Still Breathing.

If I’ve been a little quiet the last couple of weeks it’s because a) the atrocity of the election, and b) I was laid off two weeks ago. The first part of that sentence makes me way more sad than the second part. 

My layoff was not really a surprise. There was a hiring freeze, so there was no recruiting to be done, and running the office and HR for a staff of 15 was not a full time job. Honestly, I was bored and just sticking around so I wouldn’t look like I was jumping around again on future resumes. The office felt cold for the last few months. But I do miss most of my colleagues. They were (are) a good group. 

Since I have savings, I decided to take a week off before I dove into job hunting 100% and after the election on Tuesday night, I could not have been happier to not have to show my face to the world or be forced to talk to people in an office. The Democrats fucked up and nominated a bad candidate (not saying she was unqualified, just not a good candidate because she was too strongly disliked). I never thought Clinton had it in the bag, despite what polls told us, and my deepest fears were confirmed that the American people are, collectively, pretty stupid. Clinton included. She didn’t even GO to Wisconsin. Come on. 

How did I cope on Wednesday? I ordered a Trump cat toy off Amazon so she could scratch his face off and went to yoga. 

The toy didn’t go as planned. She likes to sleep with it. I pretend she’s smothering it.

I’ve spent the last two weeks going to yoga daily, cooking, sending out resumes, chatting with recruiters, and hanging out with my cat (her birthday is tomorrow, so I’ll tell her you all say happy birthday). I’m also shocked at how much fun unemployment is with a cat. Speaking of cats, I’m volunteering with a few adoption organizations to clean and feed cats who are waiting to be adopted at the UWS Petcos. This is also fun. And kind of sad. I might adopt 5 more cats. Who knows. No promises.  

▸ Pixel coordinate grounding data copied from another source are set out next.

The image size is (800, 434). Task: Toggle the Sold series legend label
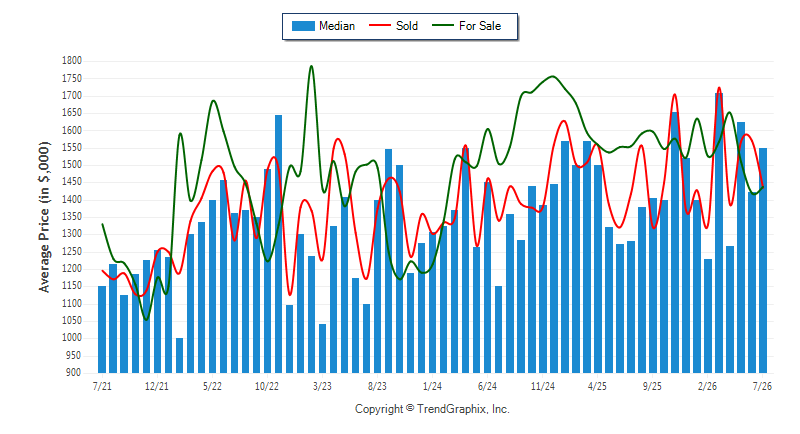pos(407,26)
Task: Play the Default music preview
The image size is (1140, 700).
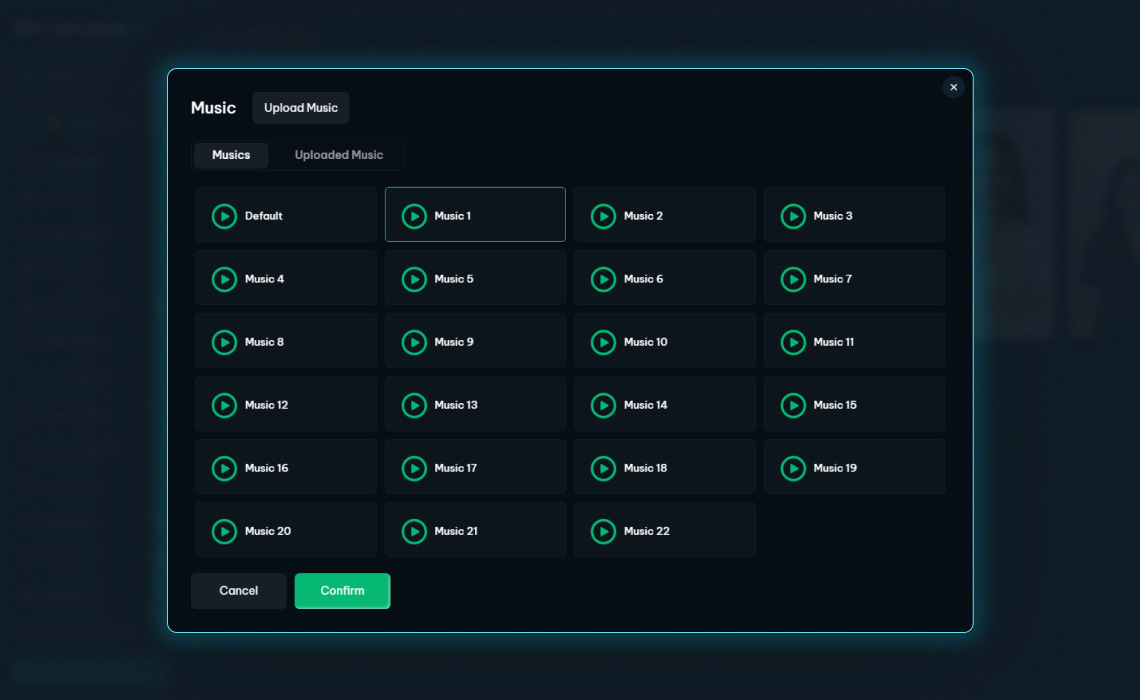Action: pos(224,216)
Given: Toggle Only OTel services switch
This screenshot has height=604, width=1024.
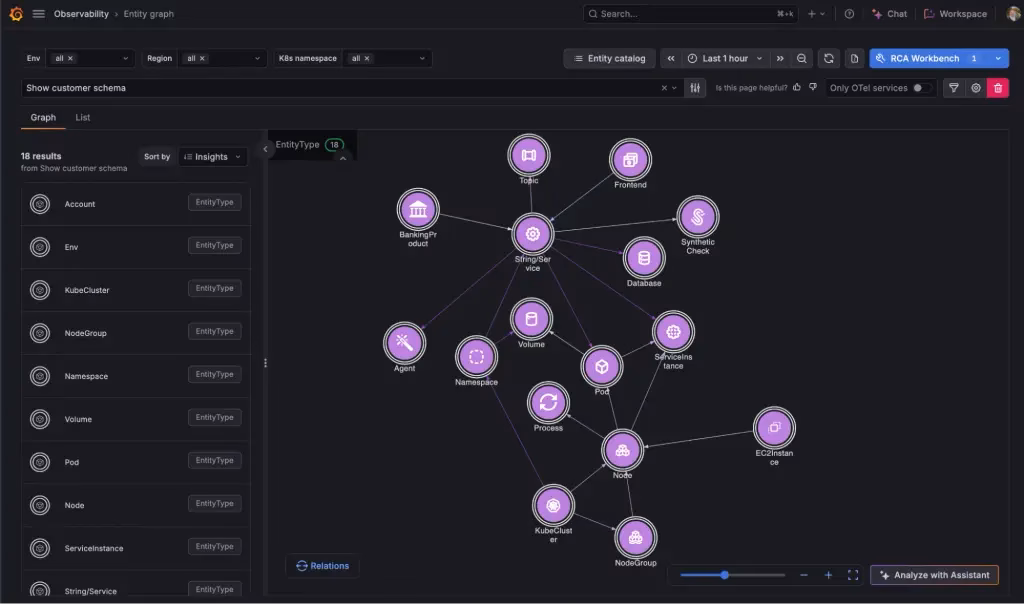Looking at the screenshot, I should pos(921,87).
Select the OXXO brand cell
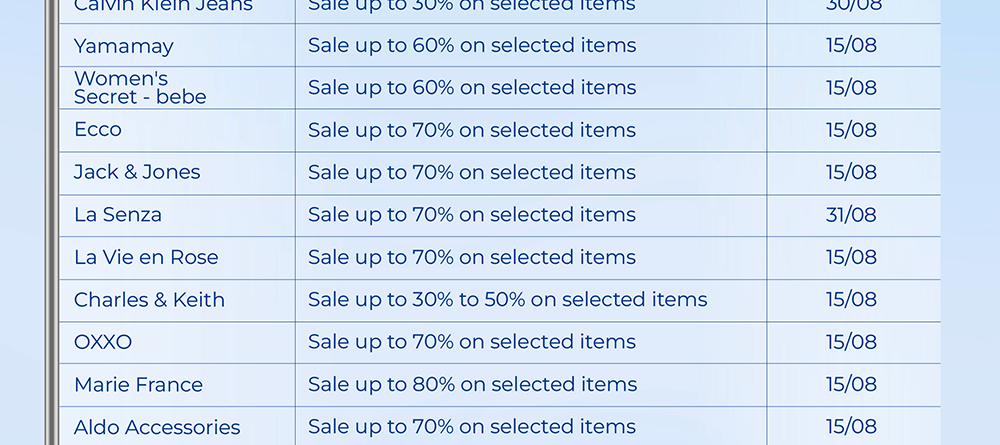 pos(103,342)
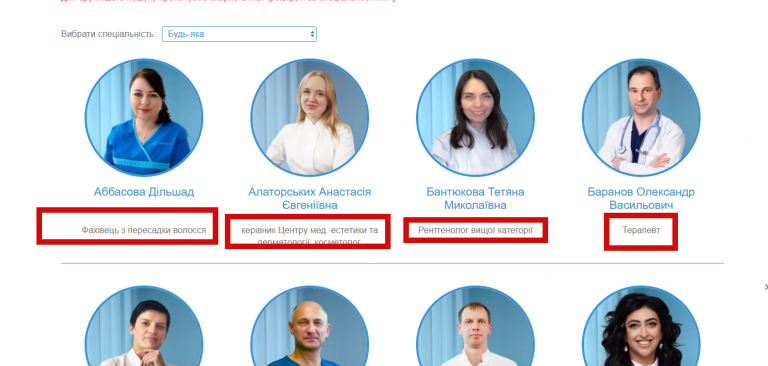
Task: Click the second-row photo of man in white coat
Action: tap(475, 326)
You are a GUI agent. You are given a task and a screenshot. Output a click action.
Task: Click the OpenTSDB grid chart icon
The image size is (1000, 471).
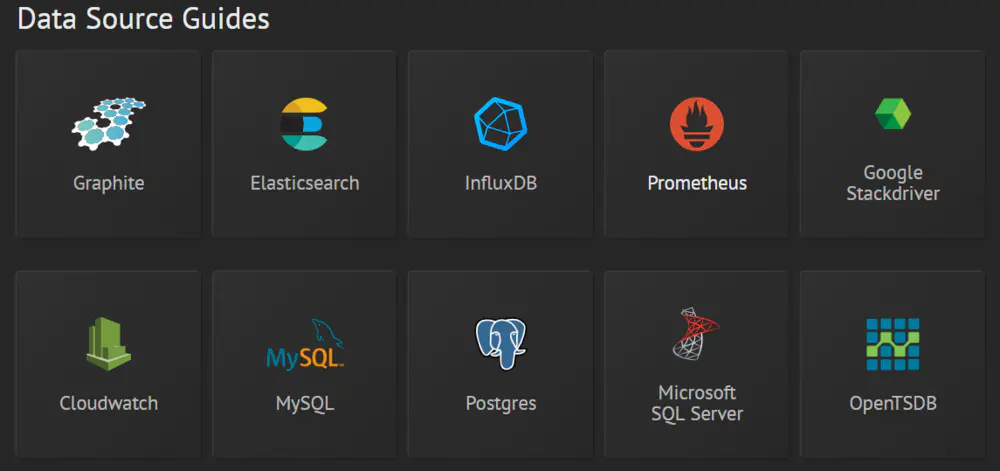coord(893,344)
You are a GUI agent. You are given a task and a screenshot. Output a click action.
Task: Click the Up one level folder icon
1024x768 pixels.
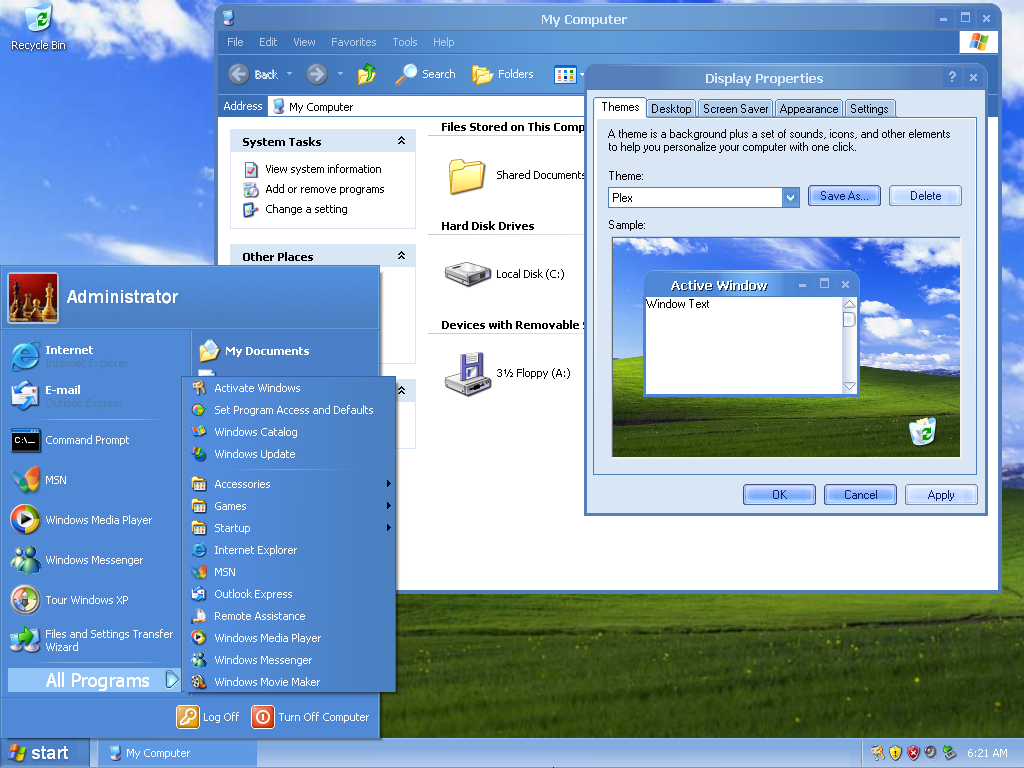tap(367, 74)
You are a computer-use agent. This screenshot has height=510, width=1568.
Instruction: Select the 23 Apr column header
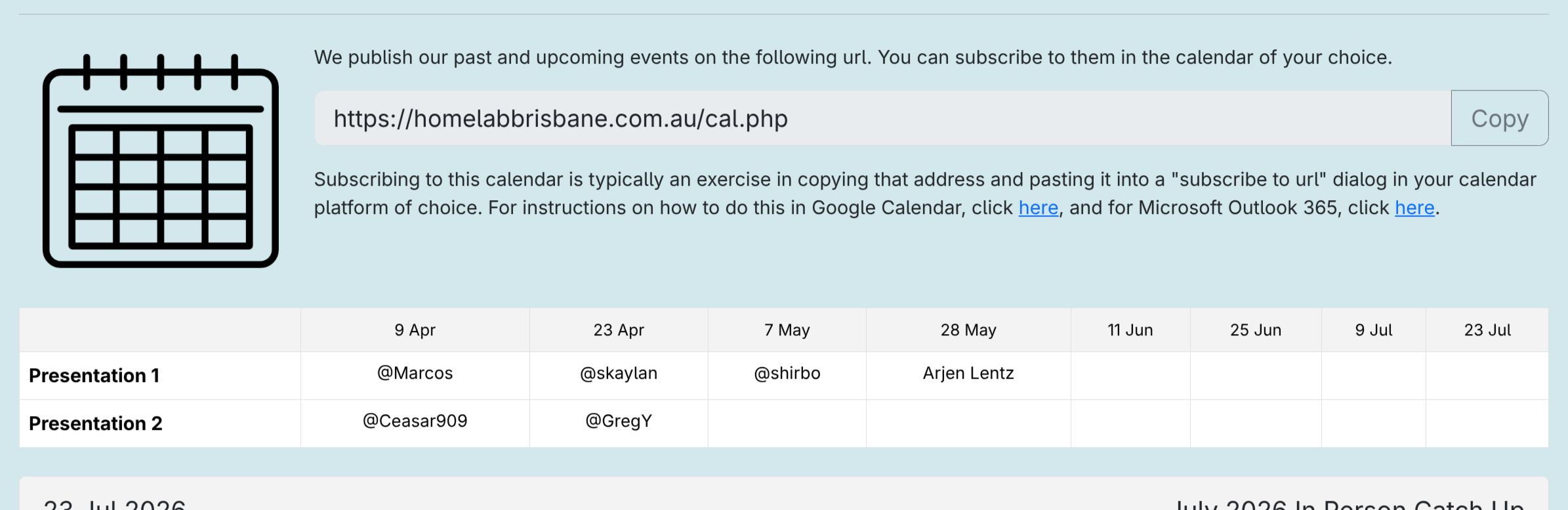619,330
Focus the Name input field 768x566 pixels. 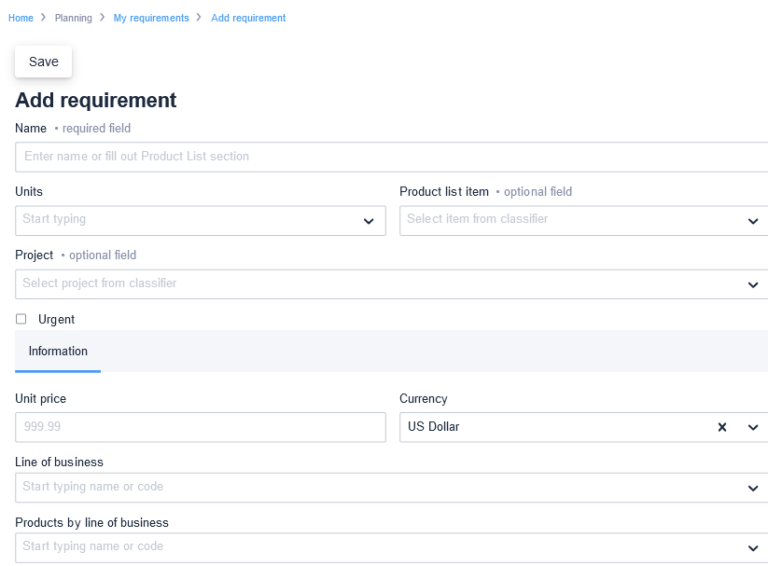391,157
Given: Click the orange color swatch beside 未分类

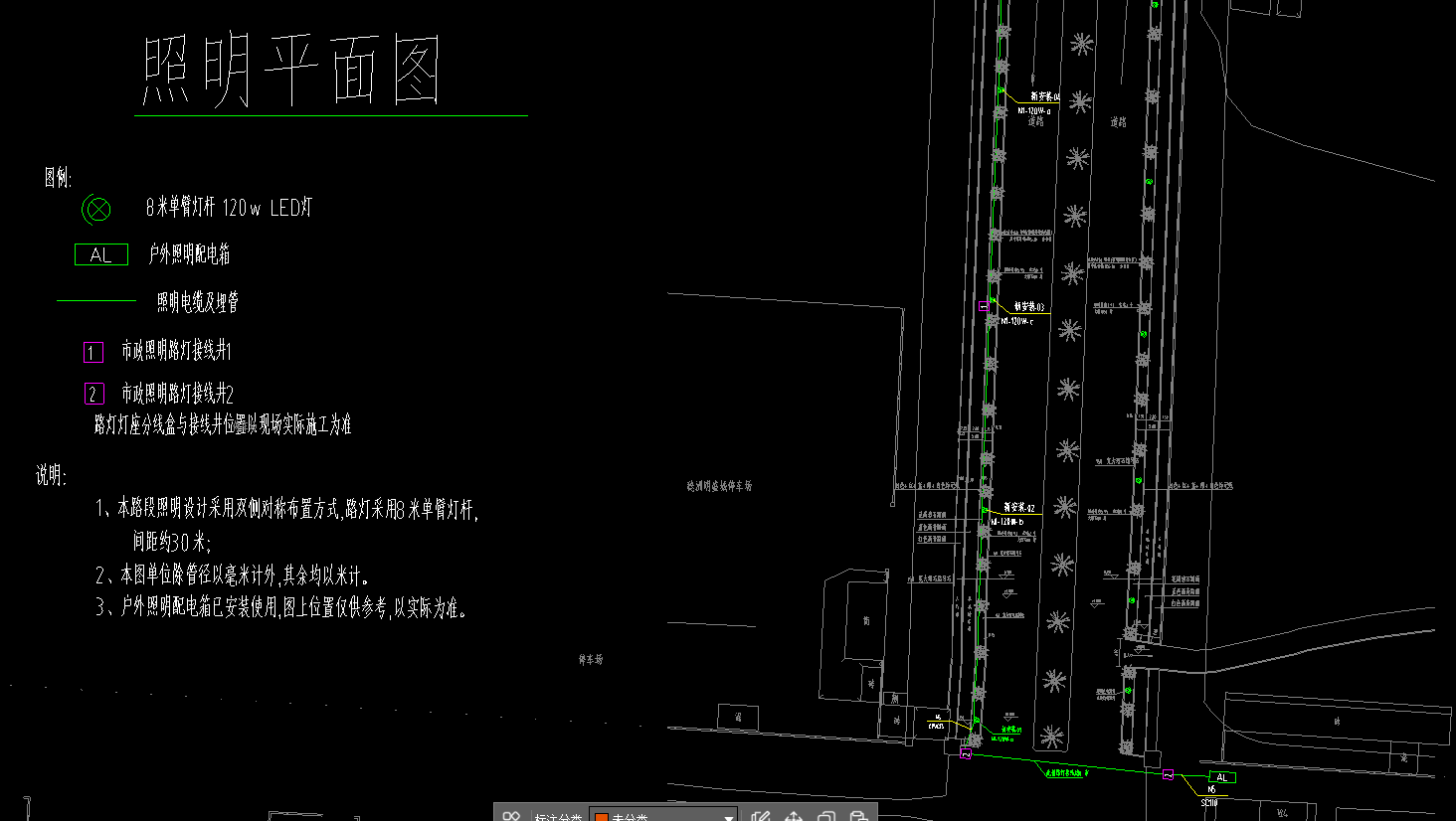Looking at the screenshot, I should [x=602, y=817].
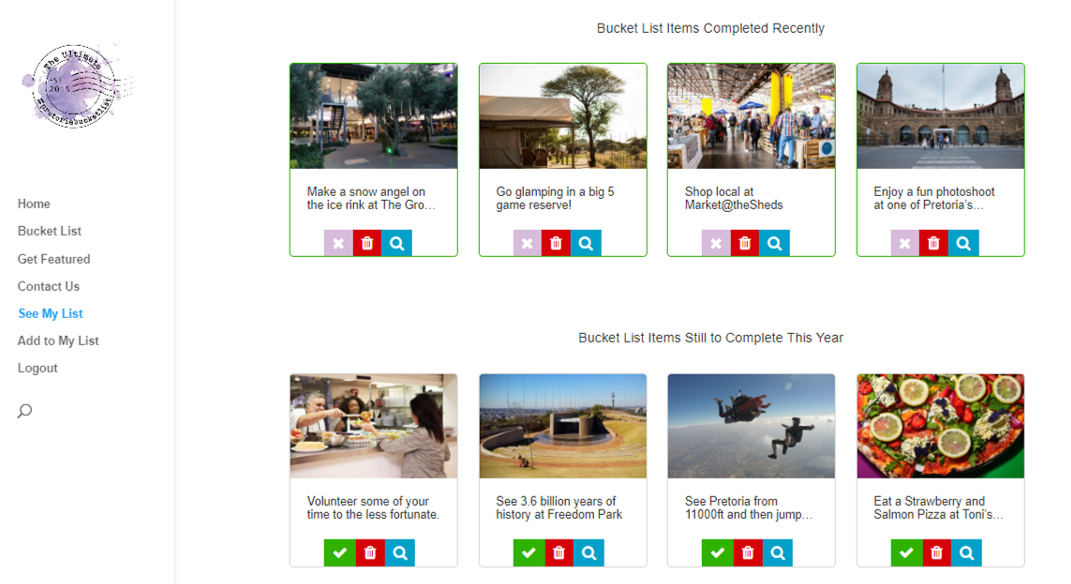Delete the Market@theSheds item
This screenshot has width=1071, height=584.
745,243
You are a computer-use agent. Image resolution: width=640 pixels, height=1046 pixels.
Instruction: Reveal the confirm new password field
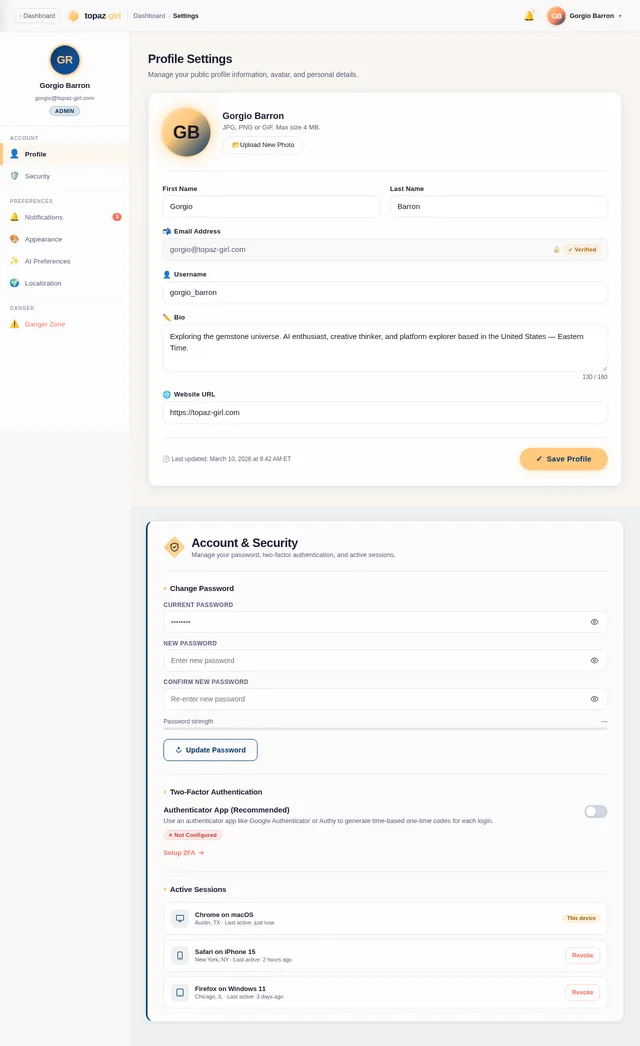[x=594, y=699]
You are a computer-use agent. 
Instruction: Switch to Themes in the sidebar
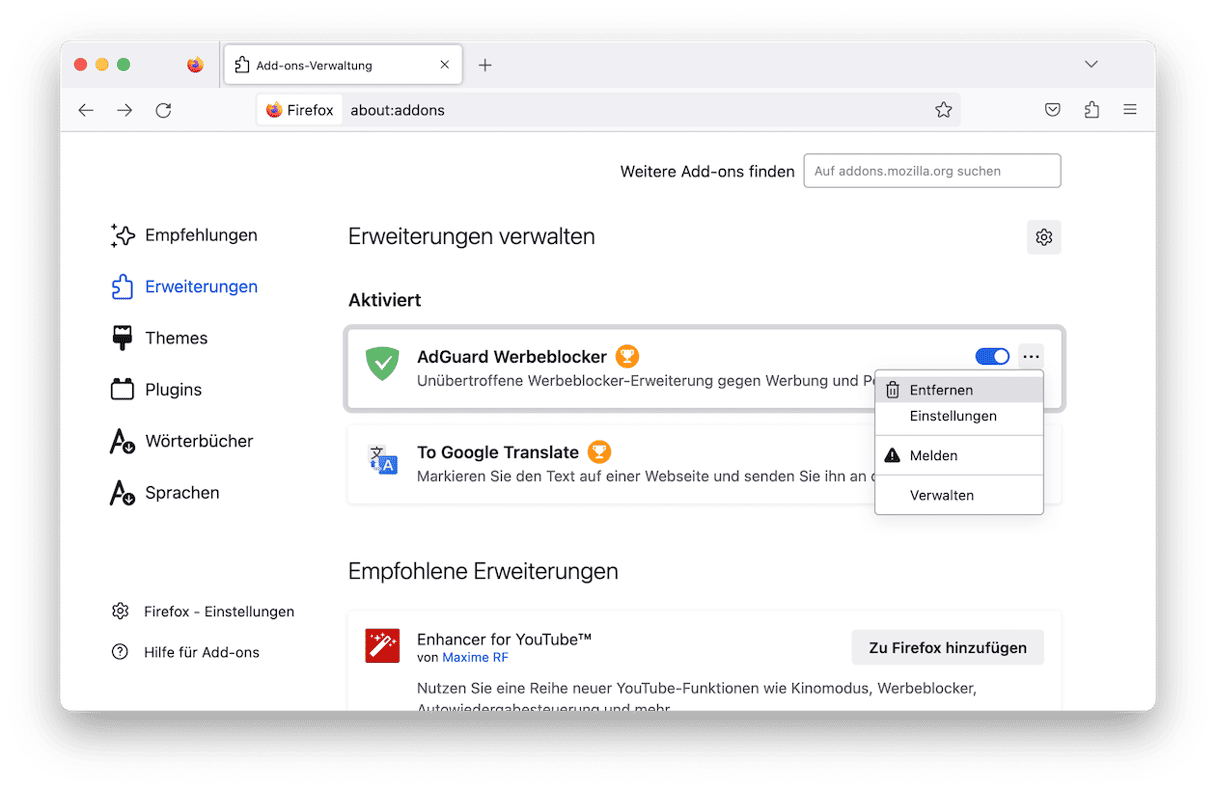(x=176, y=338)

And while contemplating my next steps, given my savings and severance, I’m considering doing a 200-hour yoga teacher training course in January with one of my favorite teachers. I don’t know if I necessarily want to teach yoga, but it’s been a constant thing in my life for so many years now and I want to deepen my understanding of the practice. So, I might sign up for that and do temp work until then to keep myself afloat. 

Lastly, I’ve been sucking at this blogging thing lately. I’m still backlogged on my Poland posts and I have so many things that I could just ramble about. So, I’m going to try write once a day if it kills me. Starting today, starting now. Here’s to post #1!

(Really, lastly, don’t forget to donate to Planned Parenthood.)